On November 13, 2020, the Kings River Conservation District and Tulare Lake Resource Conservation District received over $1 million from the Watershed Restoration Grant to carry out important levee work along the Kings River. The California Department of Conservation grant is funding the Kings River Conservation District Improvement Project, a project that involves the removal of invasive plant species, overgrown brush, and debris from the Kings River’s banks and channels.

This work will provide flood protection to adjacent farmlands, allow for the efficient conveyance of flood water, and save an estimated 1,610 tons of carbon emissions in the Central Valley.

On April 5, 2021, work began on the project. Pascoe Bowen, KRCD’s Manager of Flood Operations and Maintenance, provided the following statement:


I am pleased to announce that on Monday we began our first full day of trash cleanup along the Kings River. Labor Finders has provided us with [two] temporary workers. After only one day we have already removed more than 1000 pounds of trash and taken it to the Kings Recycling Waste Authority… It’s great to see this project getting started and it’s already having a positive effect on the river system.


For more details about the Watershed Restoration Project, watch the video below.





The Kings River Conservation District was awarded $300,000 by the California Department of Conservation (DOC) to fund two part-time watershed coordinator positions. The funding will allow important work to be carried out related to long-term drinking water solutions and groundwater quality in the Kings River region covering portions of Fresno, Kings and Tulare counties.

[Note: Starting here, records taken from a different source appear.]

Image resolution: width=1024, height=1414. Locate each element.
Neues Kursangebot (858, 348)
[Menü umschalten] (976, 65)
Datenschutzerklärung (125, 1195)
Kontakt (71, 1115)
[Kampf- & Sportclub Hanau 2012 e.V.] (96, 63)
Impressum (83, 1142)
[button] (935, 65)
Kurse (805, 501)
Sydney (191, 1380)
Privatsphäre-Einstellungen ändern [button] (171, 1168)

KRCD’s Watershed Coordinators will work to provide safe drinking water to residents, reduce nitrate contamination into groundwater, and identify ways to restore groundwater quality where reasonable and feasible.

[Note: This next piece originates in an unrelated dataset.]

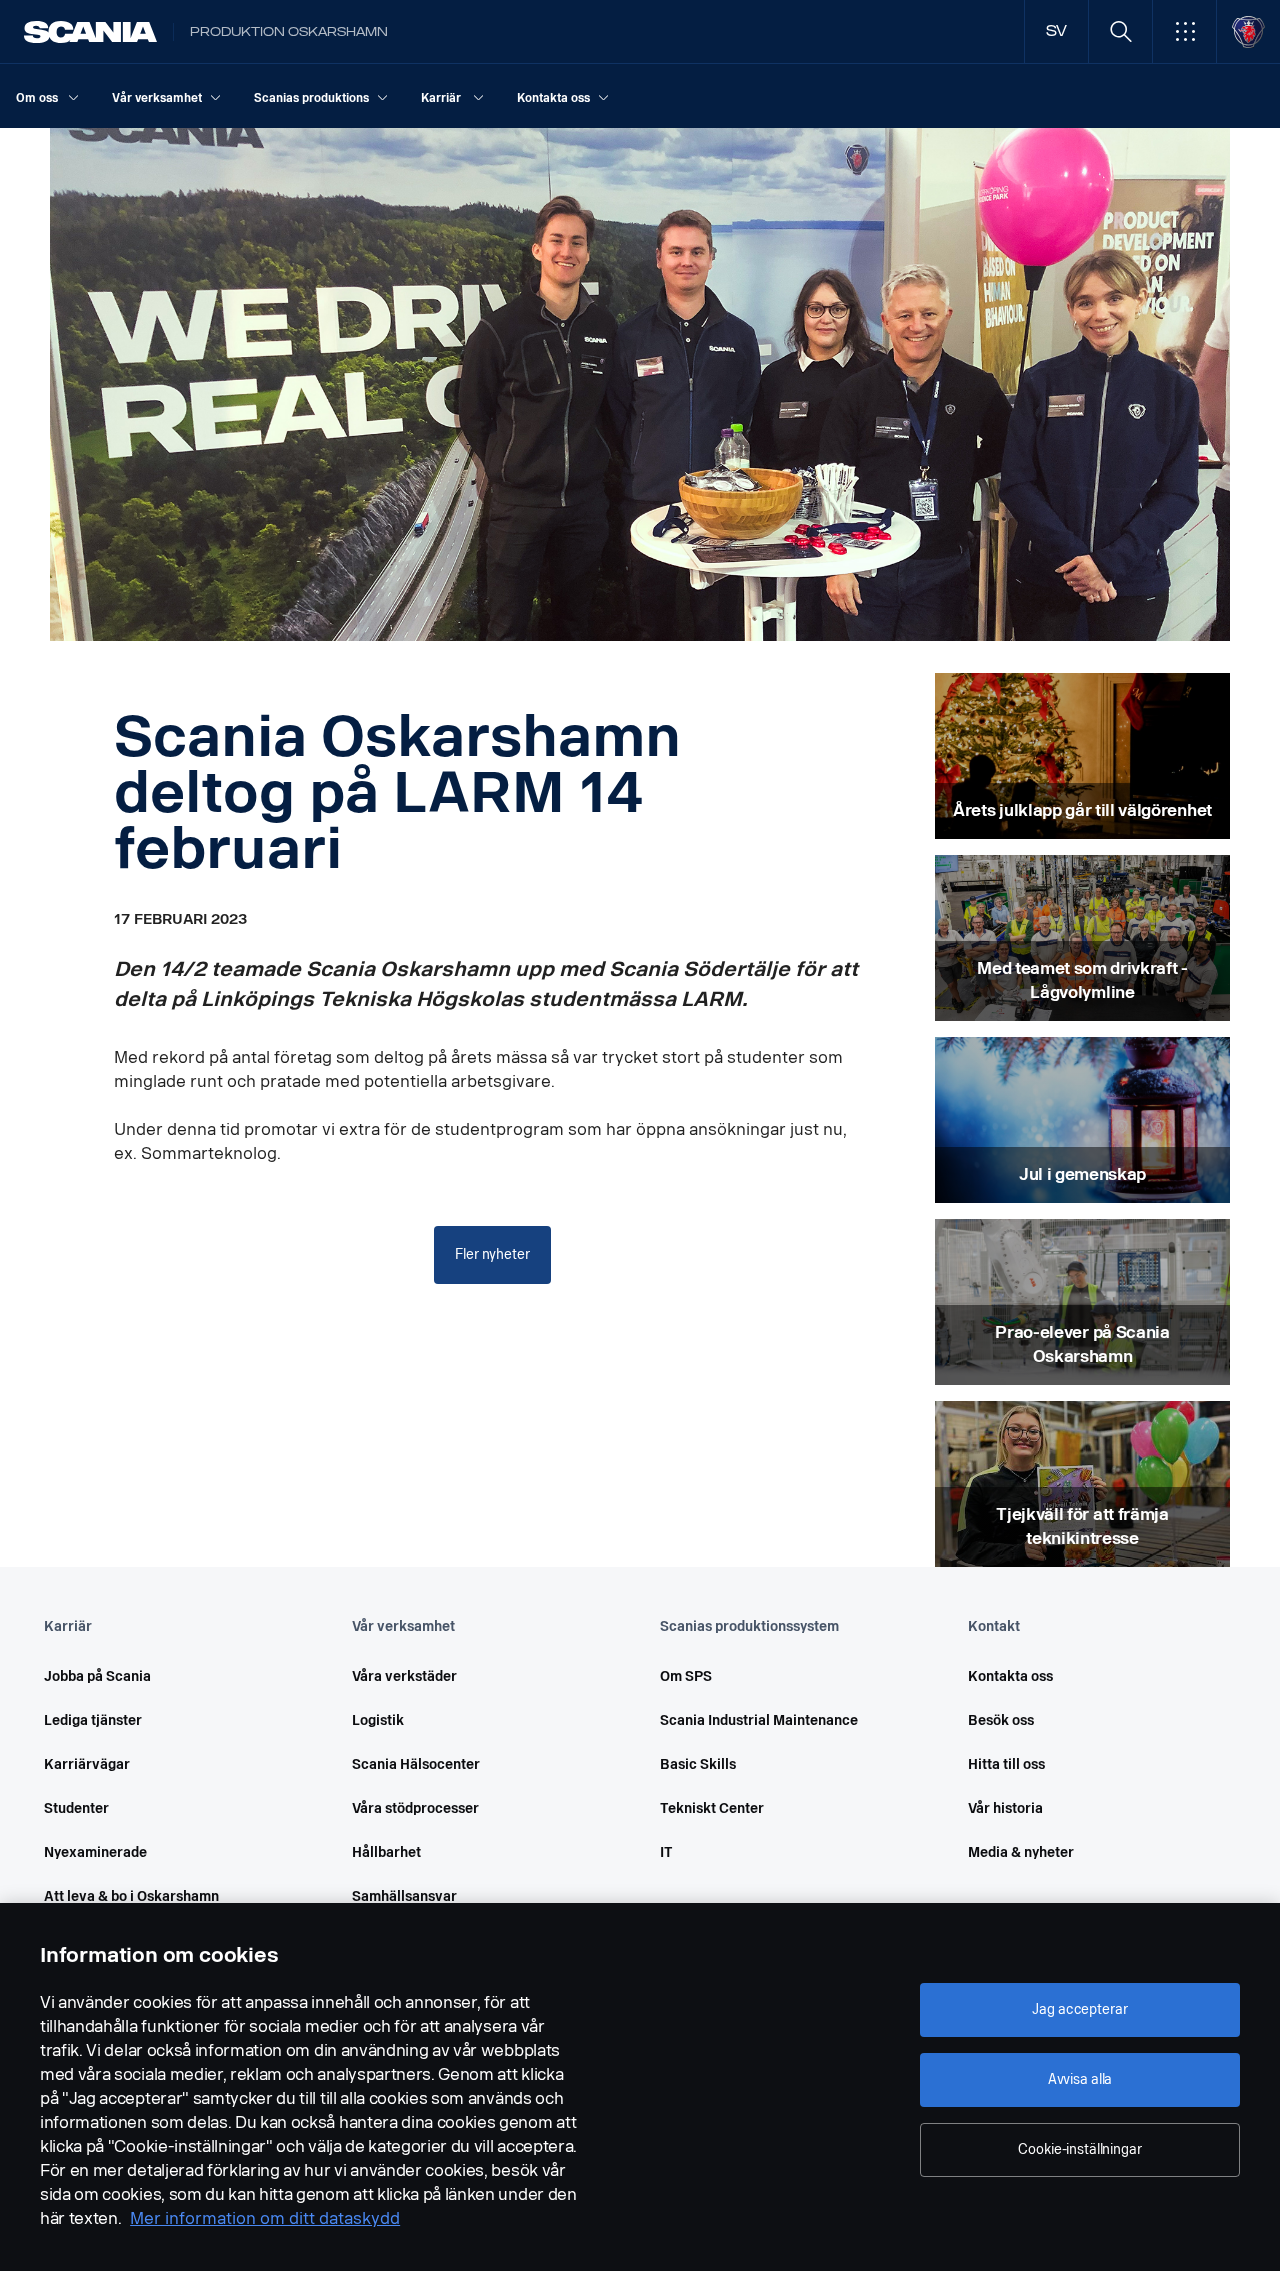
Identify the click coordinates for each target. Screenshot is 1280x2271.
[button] (1184, 31)
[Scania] (90, 32)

The California Department of Conservation (DOC) received 26 competitive grant applications totaling $7.5 million with only $1.5 million of available funding. KRCD was one five watershed coordinator grants awarded by the DOC to organizations around the state to support regional sustainable groundwater management goals.

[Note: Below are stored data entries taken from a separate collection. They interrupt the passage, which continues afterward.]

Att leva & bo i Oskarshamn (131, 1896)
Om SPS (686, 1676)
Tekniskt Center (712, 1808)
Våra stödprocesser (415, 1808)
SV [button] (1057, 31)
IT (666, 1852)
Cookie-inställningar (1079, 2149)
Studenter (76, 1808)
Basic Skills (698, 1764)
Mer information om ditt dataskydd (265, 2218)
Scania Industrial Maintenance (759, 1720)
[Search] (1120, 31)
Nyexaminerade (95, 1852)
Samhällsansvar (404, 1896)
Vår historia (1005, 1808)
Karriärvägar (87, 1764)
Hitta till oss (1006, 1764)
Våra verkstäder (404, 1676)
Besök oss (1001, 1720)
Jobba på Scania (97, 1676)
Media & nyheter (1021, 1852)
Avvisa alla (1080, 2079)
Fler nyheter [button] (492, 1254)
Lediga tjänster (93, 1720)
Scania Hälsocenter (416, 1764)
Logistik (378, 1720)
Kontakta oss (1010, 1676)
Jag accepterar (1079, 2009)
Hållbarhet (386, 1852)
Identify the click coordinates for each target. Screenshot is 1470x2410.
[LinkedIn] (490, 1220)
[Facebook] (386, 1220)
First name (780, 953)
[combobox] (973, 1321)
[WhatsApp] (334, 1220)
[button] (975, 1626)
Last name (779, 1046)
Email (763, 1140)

A watershed coordinator is a position the state funds for a local government or non-profit to work with local stakeholders and downstream beneficiaries. Their work is centered around the ability to leverage local relationships and understandings, to build broad and trusting coalitions across a watershed and to cultivate a shared vision of progress.

Click here to read the DOC press release.

KRCD is honored to continue building collaborative bridges between government, stakeholders, and communities to serve our landowners and residents and improve watershed health.